» WHAT YOU WILL DO:
What you output should match the data below exactly.

» RECORDS PROVIDED:
• • • • • • •

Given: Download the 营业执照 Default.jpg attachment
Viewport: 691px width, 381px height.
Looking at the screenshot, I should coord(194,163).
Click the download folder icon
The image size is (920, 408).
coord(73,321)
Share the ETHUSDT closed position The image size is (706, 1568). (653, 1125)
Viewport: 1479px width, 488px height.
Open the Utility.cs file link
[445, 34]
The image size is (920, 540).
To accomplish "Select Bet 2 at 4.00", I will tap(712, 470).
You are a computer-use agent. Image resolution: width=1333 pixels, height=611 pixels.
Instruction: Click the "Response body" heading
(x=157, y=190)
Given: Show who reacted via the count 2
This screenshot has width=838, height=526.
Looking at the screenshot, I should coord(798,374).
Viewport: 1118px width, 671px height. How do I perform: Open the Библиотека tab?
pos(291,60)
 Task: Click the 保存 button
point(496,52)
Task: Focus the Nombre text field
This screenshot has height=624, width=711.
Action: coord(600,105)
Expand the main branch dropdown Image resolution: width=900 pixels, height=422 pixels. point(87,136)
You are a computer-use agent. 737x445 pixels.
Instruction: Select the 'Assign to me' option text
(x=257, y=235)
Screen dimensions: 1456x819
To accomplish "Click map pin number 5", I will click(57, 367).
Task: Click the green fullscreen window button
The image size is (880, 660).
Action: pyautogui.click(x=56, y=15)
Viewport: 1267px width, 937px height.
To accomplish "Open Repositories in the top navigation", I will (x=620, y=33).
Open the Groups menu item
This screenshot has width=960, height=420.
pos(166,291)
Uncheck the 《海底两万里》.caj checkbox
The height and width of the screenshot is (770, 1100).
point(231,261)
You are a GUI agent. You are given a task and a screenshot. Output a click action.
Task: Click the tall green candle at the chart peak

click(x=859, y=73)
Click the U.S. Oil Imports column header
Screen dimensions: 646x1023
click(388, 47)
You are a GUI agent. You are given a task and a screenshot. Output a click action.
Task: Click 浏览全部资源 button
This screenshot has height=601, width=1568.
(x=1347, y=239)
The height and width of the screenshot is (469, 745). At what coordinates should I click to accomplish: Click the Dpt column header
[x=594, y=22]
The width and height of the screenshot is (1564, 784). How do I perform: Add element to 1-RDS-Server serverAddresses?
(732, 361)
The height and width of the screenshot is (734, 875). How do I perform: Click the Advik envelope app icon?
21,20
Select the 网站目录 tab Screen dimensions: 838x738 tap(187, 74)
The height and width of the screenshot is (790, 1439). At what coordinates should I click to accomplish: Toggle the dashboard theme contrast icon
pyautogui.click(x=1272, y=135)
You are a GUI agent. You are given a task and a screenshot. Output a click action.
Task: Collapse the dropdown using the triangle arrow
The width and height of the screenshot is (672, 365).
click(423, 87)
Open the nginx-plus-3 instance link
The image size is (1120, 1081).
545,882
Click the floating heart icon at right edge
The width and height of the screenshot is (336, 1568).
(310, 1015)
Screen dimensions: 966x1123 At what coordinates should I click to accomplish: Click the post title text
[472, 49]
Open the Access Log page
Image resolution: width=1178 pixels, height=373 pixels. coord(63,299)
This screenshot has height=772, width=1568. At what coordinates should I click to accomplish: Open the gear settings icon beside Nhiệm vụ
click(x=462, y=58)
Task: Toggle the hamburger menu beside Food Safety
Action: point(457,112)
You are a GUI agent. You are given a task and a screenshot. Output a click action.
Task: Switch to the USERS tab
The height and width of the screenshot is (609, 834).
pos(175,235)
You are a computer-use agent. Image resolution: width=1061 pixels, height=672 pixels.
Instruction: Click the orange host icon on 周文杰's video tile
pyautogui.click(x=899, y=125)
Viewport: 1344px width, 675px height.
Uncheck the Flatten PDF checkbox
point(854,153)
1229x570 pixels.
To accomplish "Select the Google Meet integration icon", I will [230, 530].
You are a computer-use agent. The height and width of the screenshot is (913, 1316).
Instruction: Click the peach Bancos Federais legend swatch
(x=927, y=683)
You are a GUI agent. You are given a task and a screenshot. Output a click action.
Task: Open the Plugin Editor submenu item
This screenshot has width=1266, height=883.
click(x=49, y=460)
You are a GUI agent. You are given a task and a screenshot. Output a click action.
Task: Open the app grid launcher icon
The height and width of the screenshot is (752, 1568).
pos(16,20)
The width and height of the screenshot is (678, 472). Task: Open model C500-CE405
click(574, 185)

• • • • • • •

» ANSWER TO THIS PROBLEM:
Given: Download the 营业执照 Default.jpg attachment
Viewport: 691px width, 381px height.
Looking at the screenshot, I should coord(194,163).
Click the download folder icon
The image size is (920, 408).
coord(73,321)
Share the ETHUSDT closed position The image size is (706, 1568). (653, 1125)
Viewport: 1479px width, 488px height.
Open the Utility.cs file link
[445, 34]
The image size is (920, 540).
To accomplish "Select Bet 2 at 4.00", I will tap(712, 470).
You are a computer-use agent. Image resolution: width=1333 pixels, height=611 pixels.
Instruction: Click the "Response body" heading
(x=157, y=190)
Given: Show who reacted via the count 2
This screenshot has width=838, height=526.
Looking at the screenshot, I should coord(798,374).
Viewport: 1118px width, 671px height. How do I perform: Open the Библиотека tab?
pos(291,60)
 Task: Click the 保存 button
point(496,52)
Task: Focus the Nombre text field
This screenshot has height=624, width=711.
Action: coord(600,105)
Expand the main branch dropdown Image resolution: width=900 pixels, height=422 pixels. point(87,136)
You are a computer-use agent. 737x445 pixels.
Instruction: Select the 'Assign to me' option text
(x=257, y=235)
Screen dimensions: 1456x819
To accomplish "Click map pin number 5", I will click(57, 367).
Task: Click the green fullscreen window button
The image size is (880, 660).
Action: pyautogui.click(x=56, y=15)
Viewport: 1267px width, 937px height.
To accomplish "Open Repositories in the top navigation", I will (x=620, y=33).
Open the Groups menu item
This screenshot has width=960, height=420.
pos(166,291)
Uncheck the 《海底两万里》.caj checkbox
The height and width of the screenshot is (770, 1100).
point(231,261)
You are a GUI agent. You are given a task and a screenshot. Output a click action.
Task: Click the tall green candle at the chart peak

click(x=859, y=73)
Click the U.S. Oil Imports column header
Screen dimensions: 646x1023
click(388, 47)
You are a GUI agent. You are given a task and a screenshot. Output a click action.
Task: Click 浏览全部资源 button
This screenshot has height=601, width=1568.
(x=1347, y=239)
The height and width of the screenshot is (469, 745). At what coordinates should I click to accomplish: Click the Dpt column header
[x=594, y=22]
The width and height of the screenshot is (1564, 784). How do I perform: Add element to 1-RDS-Server serverAddresses?
(732, 361)
The height and width of the screenshot is (734, 875). How do I perform: Click the Advik envelope app icon?
21,20
Select the 网站目录 tab Screen dimensions: 838x738 tap(187, 74)
The height and width of the screenshot is (790, 1439). At what coordinates should I click to accomplish: Toggle the dashboard theme contrast icon
pyautogui.click(x=1272, y=135)
You are a GUI agent. You are given a task and a screenshot. Output a click action.
Task: Collapse the dropdown using the triangle arrow
The width and height of the screenshot is (672, 365).
click(423, 87)
Open the nginx-plus-3 instance link
The image size is (1120, 1081).
545,882
Click the floating heart icon at right edge
The width and height of the screenshot is (336, 1568).
(310, 1015)
Screen dimensions: 966x1123 At what coordinates should I click to accomplish: Click the post title text
[472, 49]
Open the Access Log page
Image resolution: width=1178 pixels, height=373 pixels. coord(63,299)
This screenshot has height=772, width=1568. At what coordinates should I click to accomplish: Open the gear settings icon beside Nhiệm vụ
click(x=462, y=58)
Task: Toggle the hamburger menu beside Food Safety
Action: point(457,112)
You are a GUI agent. You are given a task and a screenshot. Output a click action.
Task: Switch to the USERS tab
The height and width of the screenshot is (609, 834).
pos(175,235)
You are a computer-use agent. Image resolution: width=1061 pixels, height=672 pixels.
Instruction: Click the orange host icon on 周文杰's video tile
pyautogui.click(x=899, y=125)
Viewport: 1344px width, 675px height.
Uncheck the Flatten PDF checkbox
point(854,153)
1229x570 pixels.
To accomplish "Select the Google Meet integration icon", I will [230, 530].
You are a computer-use agent. The height and width of the screenshot is (913, 1316).
Instruction: Click the peach Bancos Federais legend swatch
(x=927, y=683)
You are a GUI agent. You are given a task and a screenshot. Output a click action.
Task: Open the Plugin Editor submenu item
This screenshot has width=1266, height=883.
click(x=49, y=460)
You are a GUI agent. You are given a task and a screenshot. Output a click action.
Task: Open the app grid launcher icon
The height and width of the screenshot is (752, 1568).
pos(16,20)
The width and height of the screenshot is (678, 472). Task: Open model C500-CE405
click(574, 185)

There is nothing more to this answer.